[Extracted records]
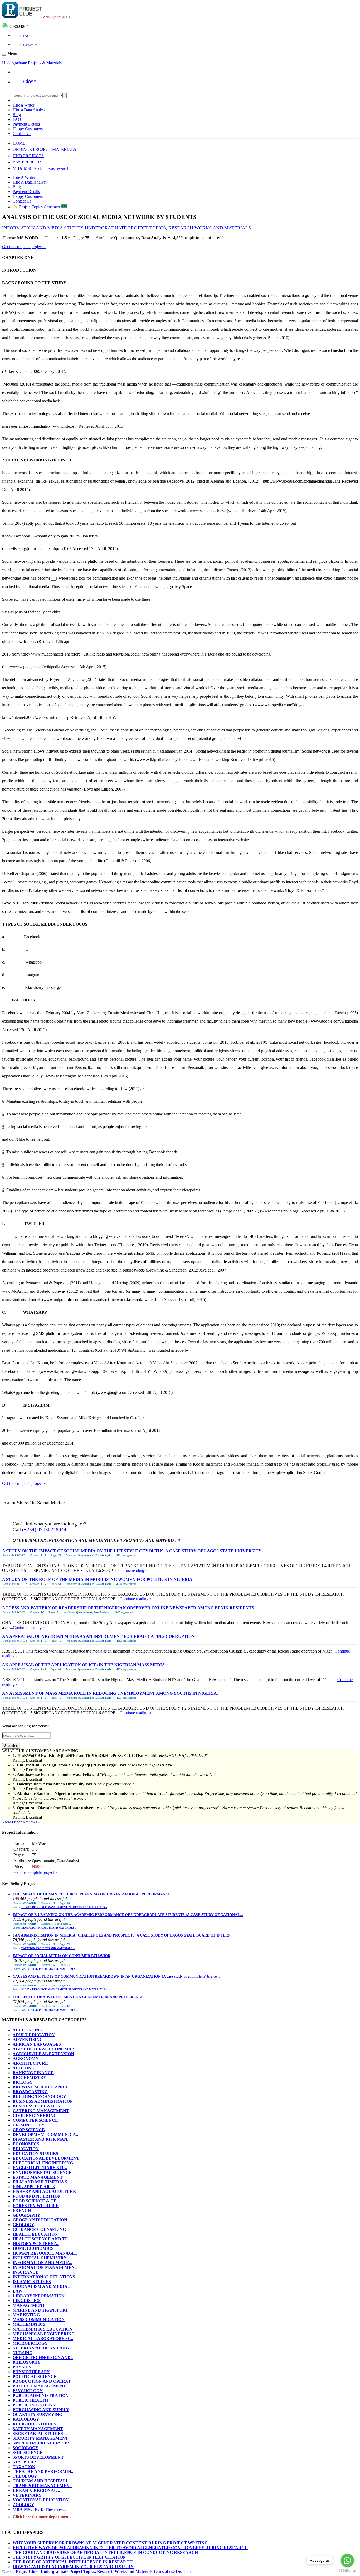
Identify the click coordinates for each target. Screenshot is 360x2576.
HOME (19, 143)
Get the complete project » (24, 246)
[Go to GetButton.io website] (347, 2570)
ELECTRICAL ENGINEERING (43, 2163)
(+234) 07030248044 (44, 1529)
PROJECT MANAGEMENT (39, 2386)
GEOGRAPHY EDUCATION (40, 2220)
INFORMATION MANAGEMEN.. (45, 2267)
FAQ (26, 36)
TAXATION (24, 2466)
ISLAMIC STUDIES (32, 2281)
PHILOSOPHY (27, 2362)
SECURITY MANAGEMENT (40, 2438)
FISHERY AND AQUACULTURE (44, 2191)
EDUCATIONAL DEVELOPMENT (46, 2158)
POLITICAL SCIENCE (35, 2376)
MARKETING (26, 2315)
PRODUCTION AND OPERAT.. (43, 2381)
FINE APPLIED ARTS (34, 2186)
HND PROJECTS (28, 155)
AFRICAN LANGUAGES (37, 2044)
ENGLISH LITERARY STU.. (40, 2167)
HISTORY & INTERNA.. (36, 2243)
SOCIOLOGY (25, 2447)
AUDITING (24, 2068)
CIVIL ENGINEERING (35, 2115)
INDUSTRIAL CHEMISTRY (40, 2258)
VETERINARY (27, 2495)
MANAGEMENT (29, 2305)
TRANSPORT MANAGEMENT (42, 2485)
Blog (17, 114)
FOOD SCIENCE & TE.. (36, 2201)
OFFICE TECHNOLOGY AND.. (43, 2357)
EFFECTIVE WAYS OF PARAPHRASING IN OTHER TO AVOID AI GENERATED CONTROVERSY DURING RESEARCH (130, 2547)
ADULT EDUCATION (34, 2035)
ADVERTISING (28, 2039)
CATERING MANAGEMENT (41, 2110)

Your assignment
From first line to last, return the records verbatim without their pictures.

Written answer
Identify the click coordinates for each target. Screenshot is 360x2576.
HOME (19, 143)
Get the complete project » (24, 246)
[Go to GetButton.io website] (347, 2570)
ELECTRICAL ENGINEERING (43, 2163)
(+234) 07030248044 (44, 1529)
PROJECT MANAGEMENT (39, 2386)
GEOGRAPHY EDUCATION (40, 2220)
INFORMATION MANAGEMEN.. (45, 2267)
FAQ (26, 36)
TAXATION (24, 2466)
ISLAMIC STUDIES (32, 2281)
PHILOSOPHY (27, 2362)
SECURITY MANAGEMENT (40, 2438)
FISHERY AND AQUACULTURE (44, 2191)
EDUCATIONAL DEVELOPMENT (46, 2158)
POLITICAL SCIENCE (35, 2376)
MARKETING (26, 2315)
PRODUCTION AND OPERAT.. (43, 2381)
FINE APPLIED ARTS (34, 2186)
HND PROJECTS (28, 155)
AFRICAN LANGUAGES (37, 2044)
ENGLISH LITERARY STU.. (40, 2167)
HISTORY & INTERNA.. (36, 2243)
SOCIOLOGY (25, 2447)
AUDITING (24, 2068)
CIVIL ENGINEERING (35, 2115)
INDUSTRIAL CHEMISTRY (40, 2258)
VETERINARY (27, 2495)
MANAGEMENT (29, 2305)
TRANSPORT MANAGEMENT (42, 2485)
Blog (17, 114)
FOOD SCIENCE & TE.. (36, 2201)
OFFICE TECHNOLOGY AND.. (43, 2357)
EFFECTIVE WAYS OF PARAPHRASING IN OTHER TO AVOID AI GENERATED CONTROVERSY DURING RESEARCH (130, 2547)
ADULT EDUCATION (34, 2035)
ADVERTISING (28, 2039)
CATERING MANAGEMENT (41, 2110)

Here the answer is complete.